Though SpaceX is seeking permission to produce gas in the near term, the Texas launch site ultimately could further Musk’s zero-carbon ambitions. Gas drilling could potentially be part of gaining longer-term experience with in-situ resource utilization, or ISRU, the practice of generating products with local materials. Although there are no fossil fuels on Mars, those who land there might need to drill for water or minerals.
Musk could also use drilling to gain experience in developing carbon dioxide storage wells. SpaceX will likely have to use carbon capture on Mars to make fuels for the trip back home, which makes it crucial to get the technology right.
Historically, liquid hydrogen was the fuel of choice for early outer space missions, while a rocket loaded with kerosene and liquid oxygen sent Buzz Aldrin, Neil Armstrong and Michael Collins to the Moon.
But over the last few years, privately-held space exploration companies such as SpaceX and Jeff Bezos-owned Blue Origin have adopted and continue to invest in technology allowing them to use liquid methane as a fuel source, said Jim Bridenstine, a former NASA administrator under the Trump administration and now a full-time senior adviser with the Oklahoma City-based aerospace and defense private equity firm Acorn Growth Cos.
When mixed with liquid oxygen, liquid methane improves fuel efficiency and gives rockets more thrust to escape Earth’s gravity, Bridenstine said.
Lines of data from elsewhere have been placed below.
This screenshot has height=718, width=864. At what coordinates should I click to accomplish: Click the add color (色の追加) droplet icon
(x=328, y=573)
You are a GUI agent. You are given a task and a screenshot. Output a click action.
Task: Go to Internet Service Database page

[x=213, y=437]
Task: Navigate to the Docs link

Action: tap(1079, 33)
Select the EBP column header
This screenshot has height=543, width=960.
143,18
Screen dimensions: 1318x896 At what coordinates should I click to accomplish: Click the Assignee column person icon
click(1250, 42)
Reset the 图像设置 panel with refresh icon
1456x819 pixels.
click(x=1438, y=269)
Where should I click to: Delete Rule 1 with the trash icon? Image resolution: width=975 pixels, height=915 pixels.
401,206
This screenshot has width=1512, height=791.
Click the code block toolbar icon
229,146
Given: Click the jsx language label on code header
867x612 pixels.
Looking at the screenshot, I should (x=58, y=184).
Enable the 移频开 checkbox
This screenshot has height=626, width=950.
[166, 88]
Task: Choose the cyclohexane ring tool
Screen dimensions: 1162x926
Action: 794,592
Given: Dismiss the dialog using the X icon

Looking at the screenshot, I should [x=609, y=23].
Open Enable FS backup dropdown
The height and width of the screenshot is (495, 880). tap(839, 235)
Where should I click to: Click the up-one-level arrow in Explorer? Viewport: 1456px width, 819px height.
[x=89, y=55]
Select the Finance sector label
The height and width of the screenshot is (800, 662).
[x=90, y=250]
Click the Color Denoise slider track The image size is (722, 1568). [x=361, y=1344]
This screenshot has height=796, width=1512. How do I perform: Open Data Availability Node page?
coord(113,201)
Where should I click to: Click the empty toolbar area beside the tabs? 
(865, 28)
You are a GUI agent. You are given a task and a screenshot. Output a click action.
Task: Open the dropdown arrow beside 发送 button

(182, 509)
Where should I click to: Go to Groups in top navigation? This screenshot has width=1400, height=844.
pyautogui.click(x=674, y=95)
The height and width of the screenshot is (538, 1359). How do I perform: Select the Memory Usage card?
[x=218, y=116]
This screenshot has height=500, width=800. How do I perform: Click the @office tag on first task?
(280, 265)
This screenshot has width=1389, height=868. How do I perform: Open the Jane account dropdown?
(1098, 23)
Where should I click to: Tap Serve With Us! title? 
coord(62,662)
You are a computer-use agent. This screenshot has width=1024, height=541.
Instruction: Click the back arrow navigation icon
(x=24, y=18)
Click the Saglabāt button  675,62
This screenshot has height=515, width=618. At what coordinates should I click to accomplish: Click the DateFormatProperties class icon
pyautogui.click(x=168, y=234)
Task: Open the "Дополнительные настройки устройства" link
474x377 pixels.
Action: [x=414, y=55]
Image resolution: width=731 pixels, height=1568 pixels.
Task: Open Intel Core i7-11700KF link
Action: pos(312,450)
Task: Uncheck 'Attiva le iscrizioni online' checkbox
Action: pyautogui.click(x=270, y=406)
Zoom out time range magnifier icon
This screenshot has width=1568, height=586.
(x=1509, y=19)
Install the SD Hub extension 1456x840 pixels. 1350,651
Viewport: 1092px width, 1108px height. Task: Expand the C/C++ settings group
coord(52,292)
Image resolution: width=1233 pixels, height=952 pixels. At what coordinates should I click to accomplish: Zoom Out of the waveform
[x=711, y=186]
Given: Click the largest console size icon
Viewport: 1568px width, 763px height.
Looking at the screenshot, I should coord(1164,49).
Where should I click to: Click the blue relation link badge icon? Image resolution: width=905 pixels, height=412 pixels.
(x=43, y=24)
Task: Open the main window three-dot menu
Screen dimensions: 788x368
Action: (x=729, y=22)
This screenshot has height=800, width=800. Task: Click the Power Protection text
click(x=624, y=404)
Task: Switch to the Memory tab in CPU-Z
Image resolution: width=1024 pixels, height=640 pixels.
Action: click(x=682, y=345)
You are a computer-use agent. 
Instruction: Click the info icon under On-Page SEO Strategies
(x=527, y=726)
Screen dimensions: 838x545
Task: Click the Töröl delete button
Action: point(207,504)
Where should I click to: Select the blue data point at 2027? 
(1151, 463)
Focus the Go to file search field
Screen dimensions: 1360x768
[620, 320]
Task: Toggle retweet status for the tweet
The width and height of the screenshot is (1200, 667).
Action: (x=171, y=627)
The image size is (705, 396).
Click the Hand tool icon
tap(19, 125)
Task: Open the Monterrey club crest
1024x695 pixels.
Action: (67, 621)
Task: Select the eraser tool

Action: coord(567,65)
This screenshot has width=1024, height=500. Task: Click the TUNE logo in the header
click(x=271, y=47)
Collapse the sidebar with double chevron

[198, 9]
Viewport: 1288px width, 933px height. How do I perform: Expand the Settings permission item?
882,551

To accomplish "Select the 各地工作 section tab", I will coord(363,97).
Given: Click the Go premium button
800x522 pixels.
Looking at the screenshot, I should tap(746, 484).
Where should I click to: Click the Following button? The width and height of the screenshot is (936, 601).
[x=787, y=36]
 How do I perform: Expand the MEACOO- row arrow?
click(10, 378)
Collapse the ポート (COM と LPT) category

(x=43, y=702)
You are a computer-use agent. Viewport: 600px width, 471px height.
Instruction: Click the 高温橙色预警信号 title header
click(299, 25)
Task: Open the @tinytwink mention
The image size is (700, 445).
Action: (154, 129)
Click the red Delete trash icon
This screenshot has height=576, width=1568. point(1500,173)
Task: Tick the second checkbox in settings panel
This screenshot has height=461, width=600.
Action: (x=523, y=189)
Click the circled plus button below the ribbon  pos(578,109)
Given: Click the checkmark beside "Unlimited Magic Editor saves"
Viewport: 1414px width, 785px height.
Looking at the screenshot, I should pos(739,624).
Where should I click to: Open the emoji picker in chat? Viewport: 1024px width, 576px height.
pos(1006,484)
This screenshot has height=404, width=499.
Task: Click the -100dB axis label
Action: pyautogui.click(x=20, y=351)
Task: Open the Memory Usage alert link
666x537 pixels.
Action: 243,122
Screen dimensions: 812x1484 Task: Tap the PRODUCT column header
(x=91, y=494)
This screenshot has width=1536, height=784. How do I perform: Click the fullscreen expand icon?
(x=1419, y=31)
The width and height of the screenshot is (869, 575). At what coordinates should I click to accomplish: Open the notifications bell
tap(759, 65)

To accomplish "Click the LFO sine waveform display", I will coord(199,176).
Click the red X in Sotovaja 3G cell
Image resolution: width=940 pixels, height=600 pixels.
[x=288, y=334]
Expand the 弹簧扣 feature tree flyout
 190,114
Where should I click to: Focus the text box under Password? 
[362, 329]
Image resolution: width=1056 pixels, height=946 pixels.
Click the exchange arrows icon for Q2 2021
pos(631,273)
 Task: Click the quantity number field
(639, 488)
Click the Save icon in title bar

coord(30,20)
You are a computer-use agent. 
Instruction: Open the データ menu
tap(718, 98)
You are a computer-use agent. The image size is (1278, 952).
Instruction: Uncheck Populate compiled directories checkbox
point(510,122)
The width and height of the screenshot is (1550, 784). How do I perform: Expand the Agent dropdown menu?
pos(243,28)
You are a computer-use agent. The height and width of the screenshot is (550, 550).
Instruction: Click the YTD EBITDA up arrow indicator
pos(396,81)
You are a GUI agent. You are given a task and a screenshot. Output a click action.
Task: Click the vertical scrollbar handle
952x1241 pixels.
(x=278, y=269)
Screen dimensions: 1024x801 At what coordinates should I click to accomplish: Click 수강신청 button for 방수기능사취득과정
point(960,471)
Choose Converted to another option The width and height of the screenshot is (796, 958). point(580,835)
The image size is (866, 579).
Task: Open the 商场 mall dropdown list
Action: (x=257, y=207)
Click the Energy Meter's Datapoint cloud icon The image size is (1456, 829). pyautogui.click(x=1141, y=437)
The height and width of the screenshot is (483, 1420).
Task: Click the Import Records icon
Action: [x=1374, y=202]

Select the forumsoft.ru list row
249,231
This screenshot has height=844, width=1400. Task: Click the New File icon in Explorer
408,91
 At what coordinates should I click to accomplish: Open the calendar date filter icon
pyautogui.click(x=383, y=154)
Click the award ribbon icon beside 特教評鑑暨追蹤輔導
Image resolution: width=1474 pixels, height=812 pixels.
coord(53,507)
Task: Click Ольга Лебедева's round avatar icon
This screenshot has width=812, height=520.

He views SpaceX drilling for natural gas in Texas as the latest example of Musk applying vertical integration.
“Elon Musk believes in vertical integration but he vertically integrates with a purpose, one that reduces risks to improve quality control over technologically sophisticated components, drives down costs and improves access to space,” Bridenstine said. “We’ve seen that over and over again.”